Os primeiros anos do casamento foram uma lua de mel em que ela cumpriu exclusivamente o papel de mulher de Scott, mesmo que certa competição entre os dois transpareça na resenha que Zelda fez de Belos e malditos para o New York Tribune, insinuando que o marido plagiara um diário seu. Mais tarde, na França, onde conviveram com artistas, as ambições dela cresceram e, com 27 anos, passou a dedicar-se ao balé.
Seu primeiro colapso nervoso aconteceu em 1930, quando o alcoolismo de Scott já havia se desenvolvido plenamente. Houve muita confusão em relação às causas das doenças de ambos. Até hoje permanece o mito de que Scott, com ciúmes da criatividade da mulher, reprimiu-lhe o talento e a levou à loucura, o que é tão absurdo quanto dizer que ela o levou à bebida.

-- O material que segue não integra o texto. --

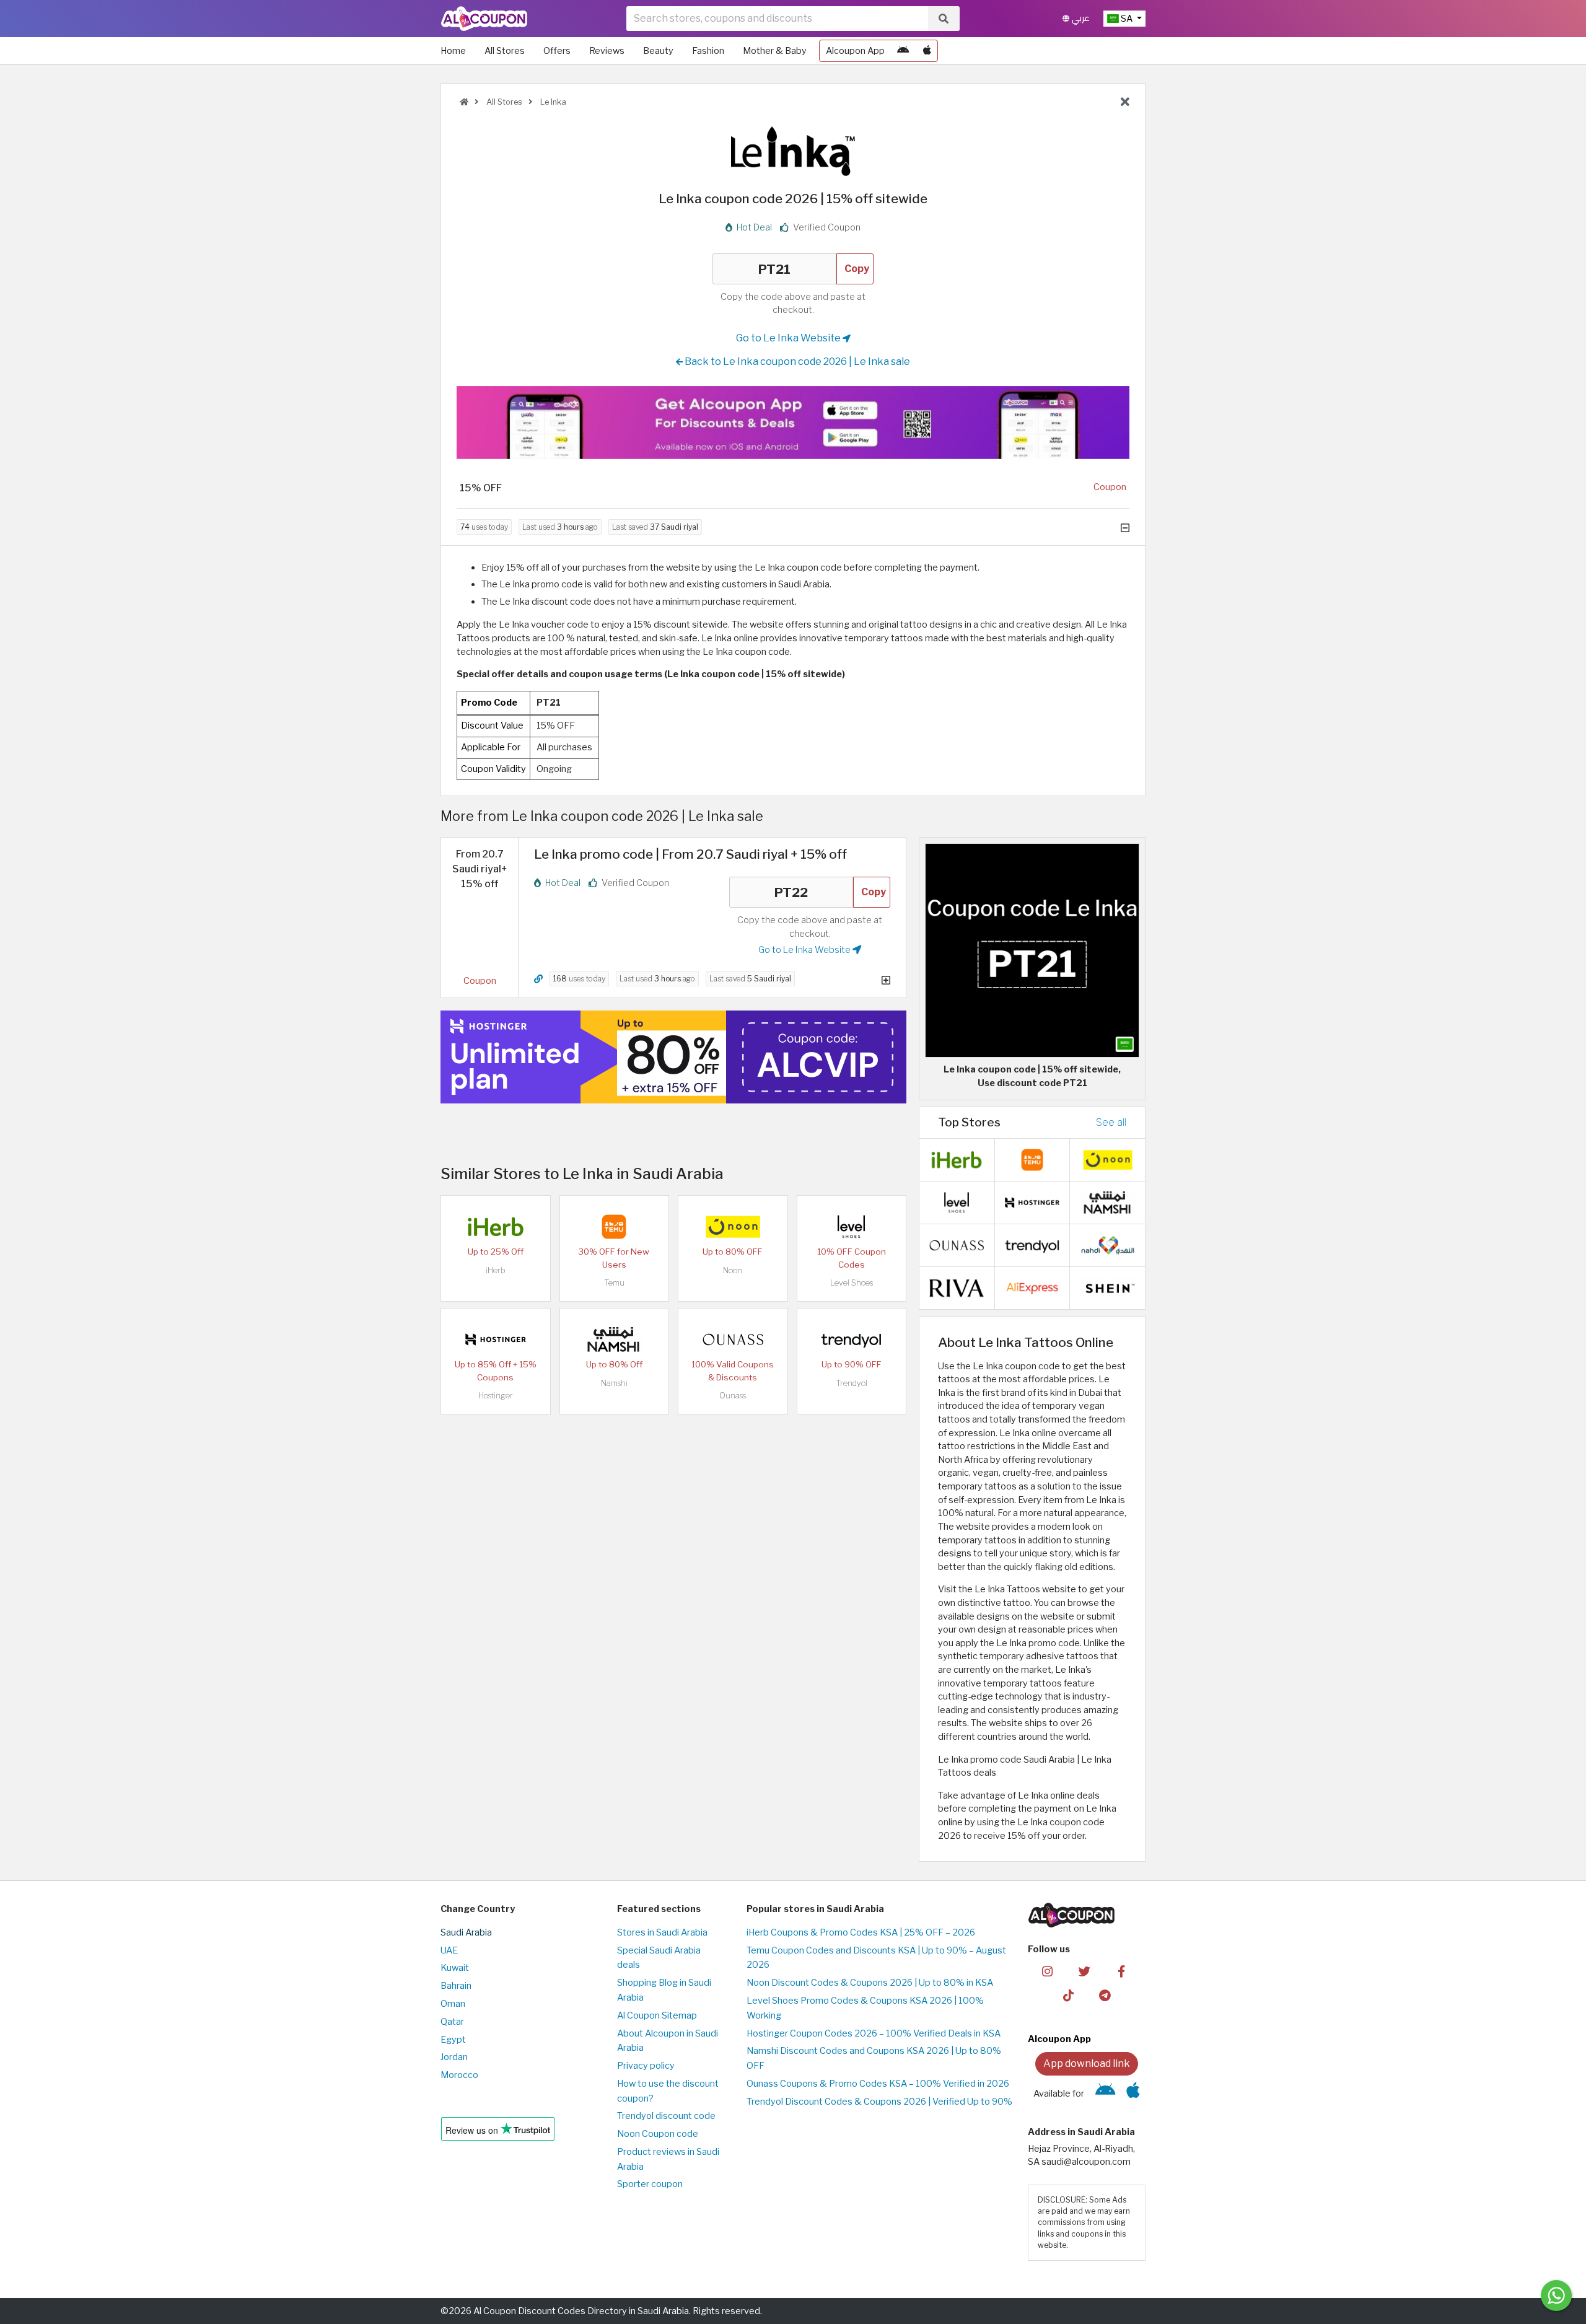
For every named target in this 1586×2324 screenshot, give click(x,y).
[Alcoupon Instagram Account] (1047, 1970)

Pouco depois de Zelda ser internada na Clínica Prangins, na Suíça, trocaram duas longas cartas em que relembram os anos passados juntos: “Você vivia bêbado o tempo inteiro. Não trabalhava e voltava à noite carregado por motoristas de táxi, isso quando voltava. Dizia que a culpa era minha, por dançar o dia inteiro”, escreve ela da clínica. Ele, por sua vez, envia a carta de Paris ou Lausanne: “E você então já tinha ido embora – mal me lembro de você naquele verão. Era simplesmente mais uma entre todas as pessoas que não gostavam de mim ou para quem eu não fazia a menor falta. Eu não gostava de pensar em você”. De 1932 a 1934, sustentaram calorosas discussões sobre a quem caberia o direito de ficcionalizar a vida em comum.
Publicada em 2005 pela Companhia das Letras no volume Querido Scott, querida Zelda: as cartas de amor de Scott e Zelda Fitzgerald, a correspondência retrata essas fases amargas, mas expressa sobretudo a preocupação de um com outro e o apreço pelo que conseguiram individualmente, apesar dos obstáculos. Ainda que o conflito seja um forte aspecto da ligação caótica – e profundamente apaixonada – que tiveram, o que ressalta é justamente o amor e o apoio mútuos. E a capacidade de perdoar.
No fim, Scott ajudou na revisão do romance de Zelda, Esta valsa é minha, e conseguiu que vários artigos dela fossem publicados. Também colaborou na produção da peça Scandalabra, escrita por ela no período em que era paciente externa numa clínica de Baltimore. Quando Zelda começou a pintar profissionalmente, ele cuidou que seu trabalho fosse exposto numa galeria de arte em Nova York. Já naquela longa carta de 1930, Scott terminava de modo apaziguador: “Nós nos arruinamos sozinhos – jamais cheguei a pensar seriamente que tenhamos nos arruinado um ao outro”.
De abril de 1939 a dezembro de 1940, quando Scott morreu de ataque cardíaco aos 44 anos, os dois mantiveram uma correspondência regular cujo enfoque passou da relação entre eles para uma preocupação madura com o bem-estar e a educação da filha, Scottie. Embora as últimas cartas não sejam tão íntimas quanto as anteriores – nos últimos três anos de vida, quando trabalhou por necessidade como roteirista em Hollywood, Scott iniciou um relacionamento com a colunista Sheilah Graham – elas dão nova dimensão à profundidade do vínculo que os unia: “você é a melhor, mais adorável, mais meiga e mais linda criatura que já conheci na vida”, escreveu Scott para Zelda depois da última viagem que fizeram juntos em 1939, “mas isso não diz nem a metade”. Nesse mesmo ano, ela escreve: “Continuo amando seu extraordinário talento como escritor, sua tolerância e sua generosidade; e todos os seus dotes abençoados. Nada sobreviveria a nossa vida”.